Page:

The first case we check is \(D = {{\mathrm{Median}}}(\mathbf {P})\). Here, we have to prove the following.

$$\begin{aligned} \begin{array}{l} F_D > \frac{1}{2} \end{array}\iff \begin{array}{l} D(\mathbf {P}, \mathbf {R}_D) < D(\mathbf {P}, \mathbf {R}_{\textit{PD}})\,\wedge \\ D(\mathbf {P}, \mathbf {R}_D) < D(\mathbf {P}, \mathbf {R}_I)\,\wedge \\ D(\mathbf {P}, \mathbf {R}_D) < D(\mathbf {P}, \mathbf {R}_{PT})\,\wedge \\ D(\mathbf {P}, \mathbf {R}_D) < D(\mathbf {P}, \mathbf {R}_T) \end{array} \end{aligned}$$

(9)

We use expressions from Eqs. (4)–(8), apply basic arithmetic operations and the Eq. (9) simplifies to the following.

$$\begin{aligned} \begin{array}{l} F_D > \frac{1}{2} \end{array} \iff \begin{array}{l} \frac{1}{2} < F_D\, \wedge \\ 1 < F_D + F_{\textit{PD}} \,\wedge \\ \frac{3}{2} < F_D + F_{\textit{PD}} + F_I\, \wedge \\ 2 < F_D + F_{\textit{PD}} + F_I + F_{PT} \end{array} \end{aligned}$$

(10)

Because of Lemma 2, the first component on the right side is the strictest, thus we can drop the remaining three. We obtain the desired result.

$$\begin{aligned} F_D > \frac{1}{2} \iff \frac{1}{2} < F_D \end{aligned}$$

(11)

The second case covers \(PD = {{\mathrm{Median}}}(\mathbf {P})\). Now, we have to show the following.

$$\begin{aligned} \begin{array}{l} F_D \le \frac{1}{2} \wedge F_PD > \frac{1}{2} \end{array} \iff \begin{array}{l} D(\mathbf {P}, \mathbf {R}_{\textit{PD}}) \le D(\mathbf {P}, \mathbf {R}_D)\, \wedge \\ D(\mathbf {P}, \mathbf {R}_{\textit{PD}}) < D(\mathbf {P}, \mathbf {R}_I) \,\wedge \\ D(\mathbf {P}, \mathbf {R}_{\textit{PD}}) < D(\mathbf {P}, \mathbf {R}_{PT})\, \wedge \\ D(\mathbf {P}, \mathbf {R}_{\textit{PD}}) < D(\mathbf {P}, \mathbf {R}_T) \end{array} \end{aligned}$$

(12)

Material provided:
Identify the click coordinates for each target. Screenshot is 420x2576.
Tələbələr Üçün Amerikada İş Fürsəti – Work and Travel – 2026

Problem A: From the median proof, retype everything from "The first case" down to "to the following.".
Problem B: In the median proof, why can three of the four components on the right side of Eq. (10) be dropped? Answer in one to three sentences.

Complete output A:
The first case we check is \(D = {{\mathrm{Median}}}(\mathbf {P})\). Here, we have to prove the following.

$$\begin{aligned} \begin{array}{l} F_D > \frac{1}{2} \end{array}\iff \begin{array}{l} D(\mathbf {P}, \mathbf {R}_D) < D(\mathbf {P}, \mathbf {R}_{\textit{PD}})\,\wedge \\ D(\mathbf {P}, \mathbf {R}_D) < D(\mathbf {P}, \mathbf {R}_I)\,\wedge \\ D(\mathbf {P}, \mathbf {R}_D) < D(\mathbf {P}, \mathbf {R}_{PT})\,\wedge \\ D(\mathbf {P}, \mathbf {R}_D) < D(\mathbf {P}, \mathbf {R}_T) \end{array} \end{aligned}$$

(9)

We use expressions from Eqs. (4)–(8), apply basic arithmetic operations and the Eq. (9) simplifies to the following.

Complete output B: By Lemma 2, the first component on the right side, 1/2 < F_D, is the strictest of the four. The other three can therefore be dropped, which leaves F_D > 1/2 if and only if 1/2 < F_D, as in Eq. (11).